Молча, понурив головы, сидели паны, как бы боясь прочесть на лице друг друга свой тяжелый позор.
— А где же наш посол пан Чарнецкий? — вскрикнул Потоцкий, едва ротмистр снял повязку с глаз Чарноты.
— Он остался в нашем лагере.
— Но это небывалое насилие! Права посла священны у всех народов!
— В лагере ясновельможного пана находятся наши заложники козаки.
Паны переглянулись; начало не предвещало ничего хорошего.
Прошло несколько секунд тягостного молчания; наконец Потоцкий произнес с усилием:
— Какие условия предлагает пан Хмельницкий?
— Наш ясновельможный гетман, — произнес гордо и с ударением Чарнота, — объясняет, что, не желая убивать беззащитных людей и жалея вельможное панство, он готов выпустить все войско с оружием, но только с тем непременным условием, чтобы все пушки, огнестрельные припасы и знамена были отвезены в козацкий обоз.

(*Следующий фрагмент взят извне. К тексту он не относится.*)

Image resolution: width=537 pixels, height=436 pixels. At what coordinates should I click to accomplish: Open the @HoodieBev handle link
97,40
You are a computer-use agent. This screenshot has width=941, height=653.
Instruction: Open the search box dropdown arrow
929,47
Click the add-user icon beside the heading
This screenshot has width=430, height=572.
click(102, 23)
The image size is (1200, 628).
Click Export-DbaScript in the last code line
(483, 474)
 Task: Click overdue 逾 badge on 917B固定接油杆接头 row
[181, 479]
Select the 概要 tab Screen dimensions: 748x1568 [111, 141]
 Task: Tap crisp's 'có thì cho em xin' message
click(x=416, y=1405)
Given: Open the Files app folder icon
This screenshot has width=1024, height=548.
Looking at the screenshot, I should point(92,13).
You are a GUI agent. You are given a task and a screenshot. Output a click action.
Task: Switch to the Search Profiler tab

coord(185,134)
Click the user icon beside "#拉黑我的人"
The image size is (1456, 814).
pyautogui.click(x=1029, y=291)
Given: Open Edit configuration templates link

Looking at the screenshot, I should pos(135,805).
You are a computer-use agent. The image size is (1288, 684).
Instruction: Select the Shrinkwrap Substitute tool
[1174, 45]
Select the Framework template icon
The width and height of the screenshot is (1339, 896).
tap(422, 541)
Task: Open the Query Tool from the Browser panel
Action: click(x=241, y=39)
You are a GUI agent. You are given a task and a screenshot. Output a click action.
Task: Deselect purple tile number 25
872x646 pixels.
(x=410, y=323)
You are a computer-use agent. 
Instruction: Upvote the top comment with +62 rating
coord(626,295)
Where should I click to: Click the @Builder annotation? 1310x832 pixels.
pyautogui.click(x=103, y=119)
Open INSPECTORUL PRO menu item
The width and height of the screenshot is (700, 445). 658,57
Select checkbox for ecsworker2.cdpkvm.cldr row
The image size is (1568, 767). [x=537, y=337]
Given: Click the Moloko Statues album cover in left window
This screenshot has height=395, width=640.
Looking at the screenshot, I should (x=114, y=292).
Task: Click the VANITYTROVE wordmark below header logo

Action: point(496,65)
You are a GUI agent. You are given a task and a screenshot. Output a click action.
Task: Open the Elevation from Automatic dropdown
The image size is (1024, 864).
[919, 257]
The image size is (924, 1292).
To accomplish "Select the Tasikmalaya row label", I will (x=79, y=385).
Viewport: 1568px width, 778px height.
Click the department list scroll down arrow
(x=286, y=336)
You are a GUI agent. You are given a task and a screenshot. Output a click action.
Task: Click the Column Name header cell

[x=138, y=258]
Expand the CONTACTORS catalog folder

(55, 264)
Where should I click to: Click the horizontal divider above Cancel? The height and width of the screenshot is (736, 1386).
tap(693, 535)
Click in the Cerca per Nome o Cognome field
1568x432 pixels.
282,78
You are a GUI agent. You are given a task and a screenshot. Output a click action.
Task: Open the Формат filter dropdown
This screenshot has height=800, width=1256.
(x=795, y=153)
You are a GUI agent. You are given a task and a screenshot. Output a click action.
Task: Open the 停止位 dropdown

Потоцкий вспыхнул и хотел было резко ответить, но, бросив взгляд на все молчаливое собрание, произнес упавшим голосом, протягивая к выходу руку:
— Иди, мы призовем тебя выслушать наш ответ.
Чарноте снова завязали глаза и вывели его из палатки.
Вход закрылся.
— Панове, друзи и братья! — заговорил страстно Потоцкий, заламывая руки. — Да неужели же мы можем согласиться на такой позор? Лучше отважимся на отчаянную вылазку, лучше поляжем все друг подле друга, чем примем позорную милость от хлопа! С какими глазами предстанем мы перед всем рыцарством и гневным отцом? Что жизнь перед таким позором? Лучше честная смерть, чем купленная унижением жизнь! — остановился он, окидывая взглядом все собрание.
Но паны молчали, не подымая от земли потупленных глаз.
— Что ж вы молчите? — продолжал еще горячее Потоцкий. — На бога, на пресвятую деву! Да неужели же в вас угасла та польская доблесть, которая оживляла наших героев? Вспомните ж славу дедов наших, или нам запятнать ее теперь своим позором и заставить наших потомков краснеть за нас? Мы упали духом, — продолжал он снова то с мольбою, то с горечью, то со слезами в глазах. — Соберемся ж с силами, друзи и братья, — очнитесь! Будем рыцарями! Не посрамим дорогой отчизны! Умирать тяжело, а умереть со славой легко!
Голос юноши оборвался... Но на его страстный призыв не отозвался никто. Только седой ротмистр вспыхнул вдруг, сверкнул глазами и хотел очевидно произнести какое-то горячее слово, но запнулся на первом звуке и, смущенный молчанием вельмож, сурово нахмурился и умолк.